Scenic site waiting to bloom


(From right) Chandra, Hong, Lim and Yamazaki planting a young sakura tree at an empty plot of land at the end of the shoplots along Karpal Singh Drive in Penang. — Photos: ZAINUDIN AHAD/The Star

IN a few years, Rinka Sekine will be able to enjoy herself under sakura trees planted on an empty plot of land at Karpal Singh Drive.

The seven-year-old girl was seen watering the trees and digging the soil happily during the Penang Sakura Trees planting programme initiated by the Pink Hibiscus Club.

Rinka’s father, engineer Makoto Sekine, 46, said this was the first time his daughter tried her hands at gardening in Malaysia.

“My parents are gardeners in Japan and Rinka used to help

them in the garden when she was younger.

“She seems to enjoy outdoor activities a lot and we will definitely bring her here after the sakura flowers bloom in the future, ” he said, adding that his family moved to Penang a year ago.

The recent programme saw 60 sakura trees, better known as Tecoma pentaphylla, being planted to beautify the area, besides creating picnic spots for Penangites and tourists in the future.

Miss Penang Yosakoi 2020 Nathalie Hong said sakura trees symbolise good luck, love and eternal spring in Japan.

“Sakura trees bloom around the same time in March just like in Japan. By planting the trees, they will sequester carbon from the air to reduce greenhouse gases.

“They are also a beautiful reminder that we need to protect and conserve natural resources of our Mother Earth.

“As part of our efforts to promote recycling and reduce waste, the strings we use to tie the name tags to the trees are recycled straps from face masks. The name tags will show the name of the donors who have contributed to the cost of purchasing these trees.

“As the trees grow in a few years, locals and tourists will be able to enjoy and appreciate the beautiful scenery against the backdrop of the iconic Penang Bridge, ” she said during the event.

Penang Island City Council (MBPP) assistant landscape architect S.V. Chandra said Tecoma pentaphylla are fast-growing trees.

“It will take between three and five years for sakura trees to start flowering.

“The hot weather and regular rain here will further induce flowering, ” he said.

Event organiser Emi Yamazaki, who is the president of Pink Hibiscus Club, said they aimed to grow 333 sakura trees around Penang in three years.

“We, the Japanese community here, would like to give back to Penang. We have spent around RM6,000 for the 60 sakura trees planted today. It is estimated to take between RM30,000 and RM40,000 to plant 333 sakura trees.

“Currently, we have planted 65 sakura trees in Penang, including five at the Esplanade.

“We will be launching an online donation site for people all over the world to take part in this programme.

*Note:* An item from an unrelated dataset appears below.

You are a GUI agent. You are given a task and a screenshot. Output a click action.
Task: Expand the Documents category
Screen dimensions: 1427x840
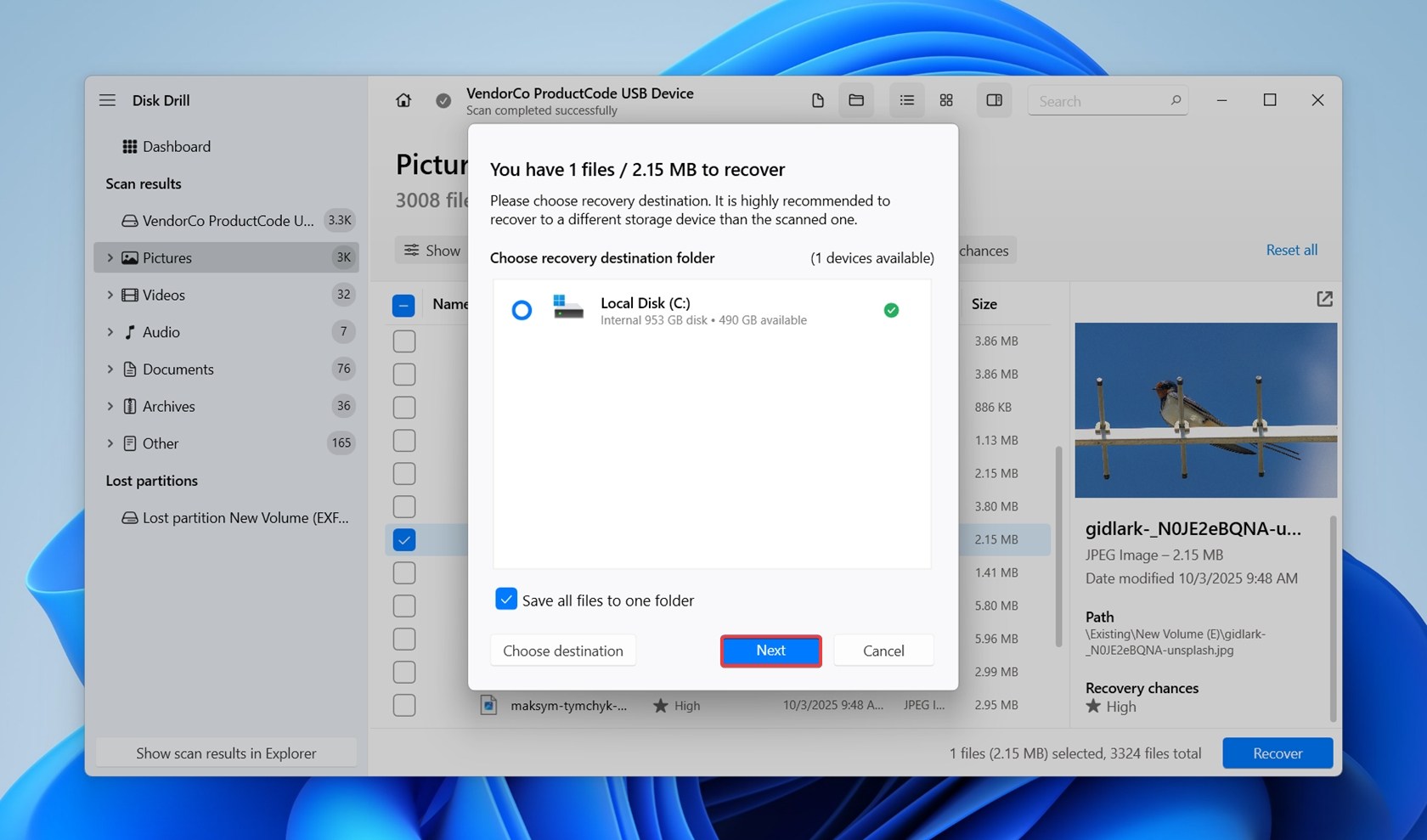[110, 369]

“Even if the donors are not physically here, they can dedicate the trees for a good cause or to their loved ones. We will present them with a certificate for their good deed, ” she said.

Meanwhile, Sungai Pinang assemblyman Lim Siew Khim lauded the initiative to help make Penang greener.

“When the sakura trees bloom, this will become another much-anticipated attraction for both tourists and locals.

“I look forward to an opportunity to sit down under these trees for a night picnic just like how they do it in Japan during their famous sakura season, ” she added.